_About this task_
Nothing in the data may be altered; copy it all exactly.

Collected data
......

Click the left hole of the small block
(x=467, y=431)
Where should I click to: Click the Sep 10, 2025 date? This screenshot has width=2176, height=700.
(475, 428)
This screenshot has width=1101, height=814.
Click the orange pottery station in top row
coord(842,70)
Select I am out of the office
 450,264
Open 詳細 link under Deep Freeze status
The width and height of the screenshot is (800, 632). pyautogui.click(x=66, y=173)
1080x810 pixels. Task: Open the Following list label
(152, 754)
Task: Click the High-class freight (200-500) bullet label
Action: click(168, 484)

......

_Exercise result_
Click the left hole of the small block
(x=467, y=431)
Where should I click to: Click the Sep 10, 2025 date? This screenshot has width=2176, height=700.
(475, 428)
This screenshot has width=1101, height=814.
Click the orange pottery station in top row
coord(842,70)
Select I am out of the office
 450,264
Open 詳細 link under Deep Freeze status
The width and height of the screenshot is (800, 632). pyautogui.click(x=66, y=173)
1080x810 pixels. Task: Open the Following list label
(152, 754)
Task: Click the High-class freight (200-500) bullet label
Action: click(168, 484)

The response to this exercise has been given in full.